Originally posted by Bellexista
ok, so another words, practically none of the vampire material i find on the net is reliable! lol. I'm looking into the information I found about Lanzo. To help date when the V5 virus was being studied. But that doesnt prove that people were into vampires before buffy. I wasn't alive then.
You weren't alive during the 15th C. either but I bet you've looked at Vlad Tepes.
How do you want me to prove that people were interested in vampires before buffy? And to be honest Merriman, I don't want to. I dont want to waste my time looking up stuff about tv and the pop culture.
Well, if that's the case then you're missing some serious clues about the 'reality' of vampires.
I here trying to get answers of my own, not answer one's i know nothing about.
WTF? Surely the answers you know nothing about are the ones you should be looking at?
I know i was interested in vampires before buffy came out. or atleast before i saw the show. All, i know is the alledged V5 virus was being studied in 1967.
Yes, you've said that already, but you've not posted any links with references.
thats way before 1998. If it hit the movies, i have no idea. I wasnt born then and i dont watch too many movies. movies cloud ur mind with idiotic ideas of the real world.
I think you're getting that 'arse over tit'. Movies tend to cloud your mind with idiotic ideas about fantasy worlds not the real world.
so on the subject of movies and which came out first, i'm done talking because i don't know. and don't care to argue about something that does not interest me.
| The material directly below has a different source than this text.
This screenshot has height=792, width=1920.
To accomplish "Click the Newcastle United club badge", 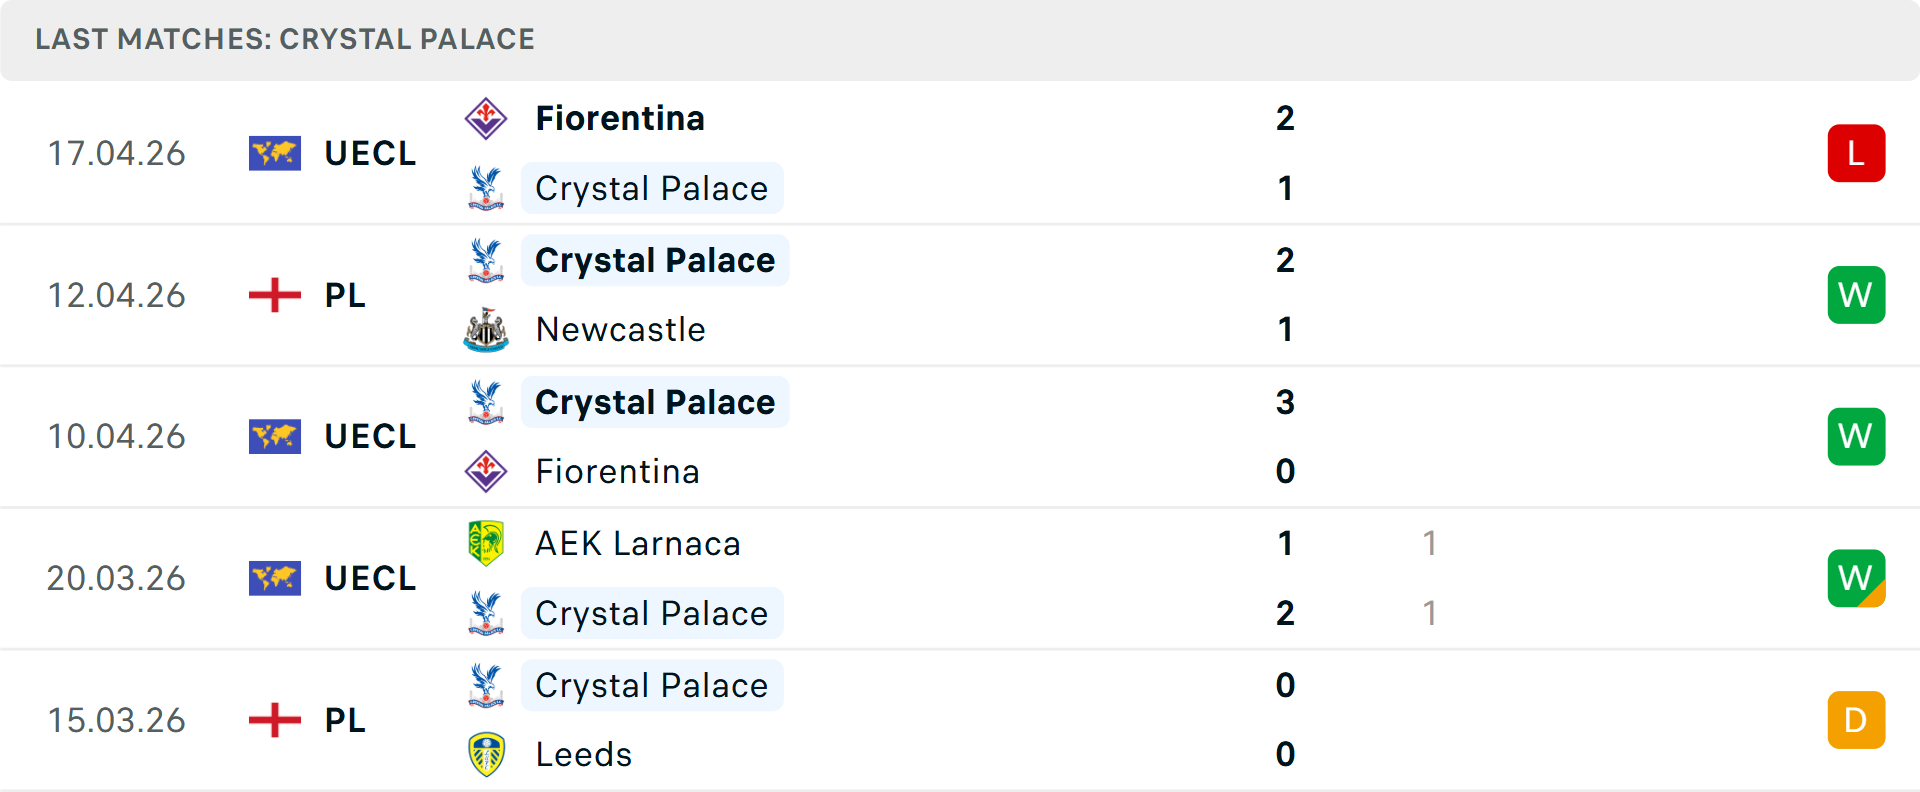I will 487,329.
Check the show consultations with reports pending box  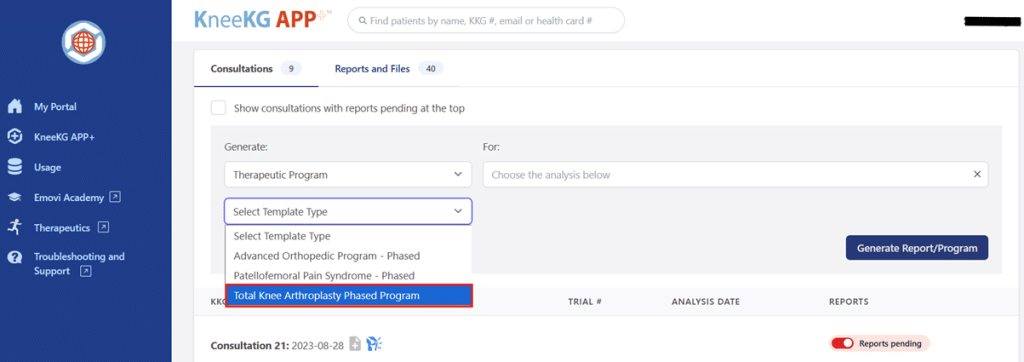(x=218, y=108)

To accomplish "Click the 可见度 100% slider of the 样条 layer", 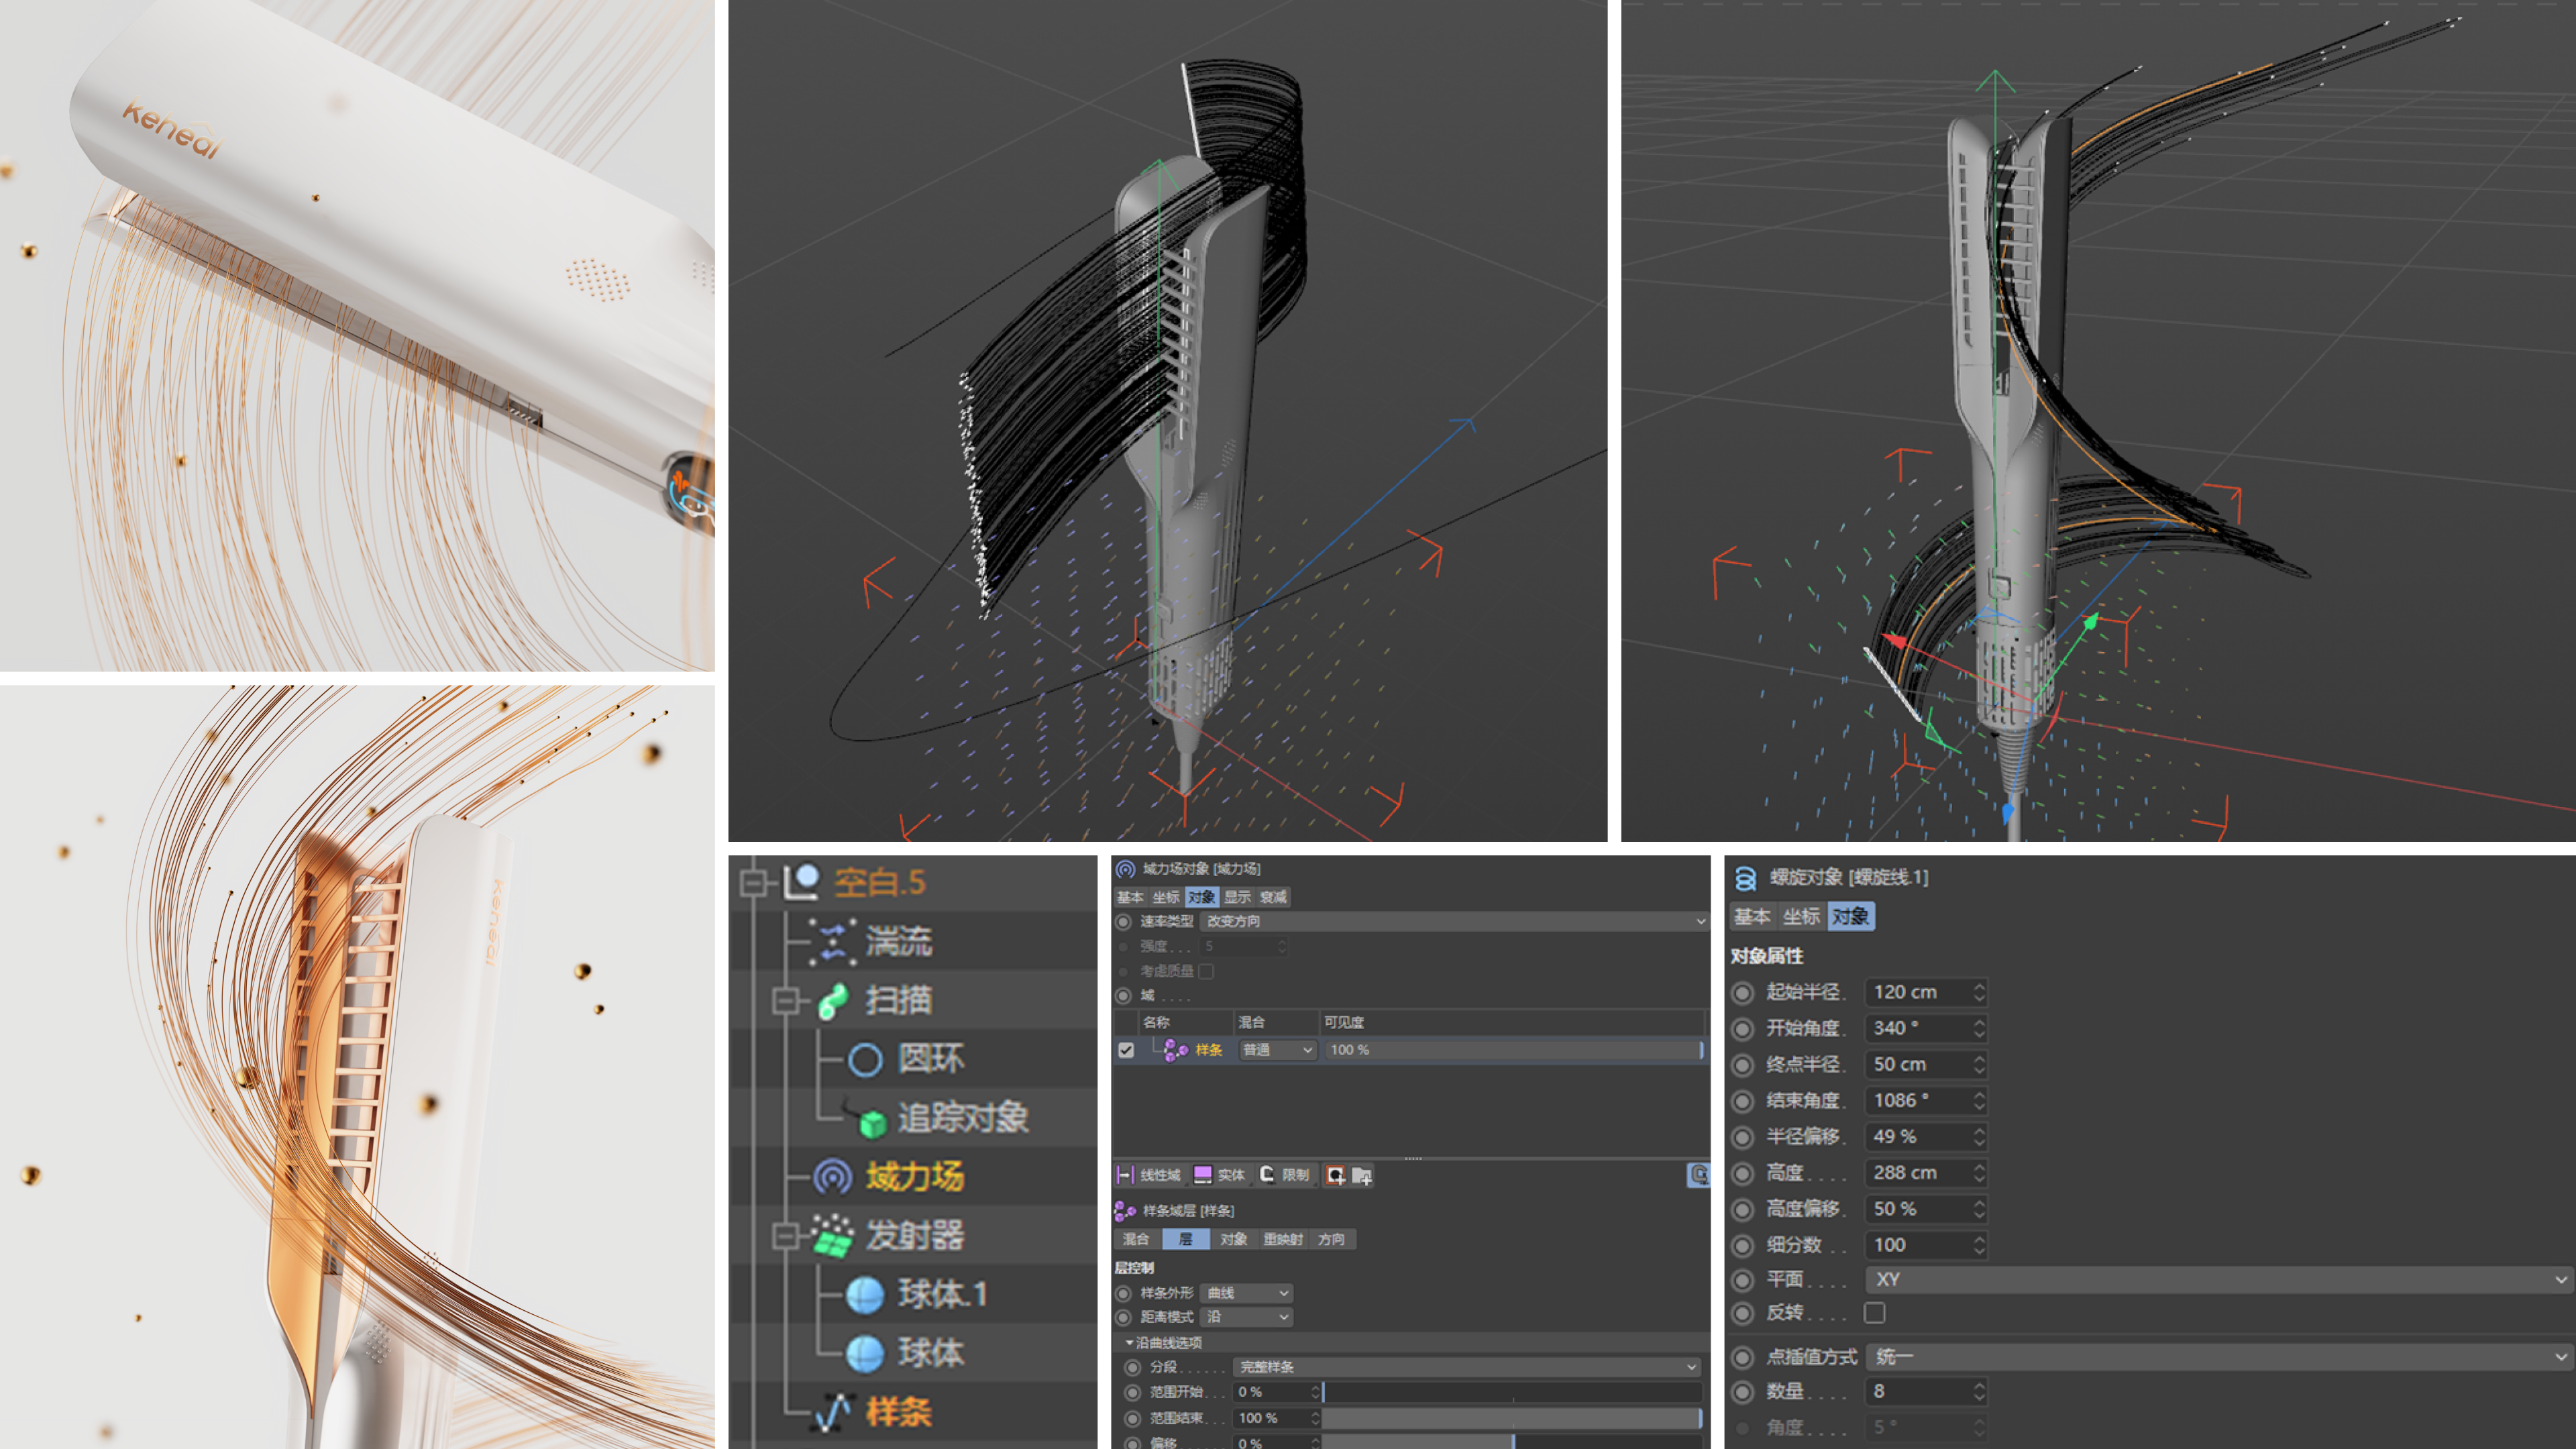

Cuz what i'm getting is that ur only wondering why vampires are so famous now after those shows and they weren't before. One answer, new world-new people.
No, you're really trying to simplify what I'm saying too much. I also think you're doing a disservice to 'movies' in that you appear to be very too dismissive of them. They're very useful in terms of following cultural currency and transmission of ideas, like all fiction. In that sense, films are as similar to passing on themes and idea in the same way as folklore or romantic/gothic novels.
Your "new world-new people" idea is silly. People's interest in vampires - no matter what the generation - isn't new. It's had that same mix of attraction, revulsion and fascination since the 18th C. The only thing that is new are the additions that popular culture is providing that 'vampires', 'hunters' and 'fans' add to the what they claim is the reality.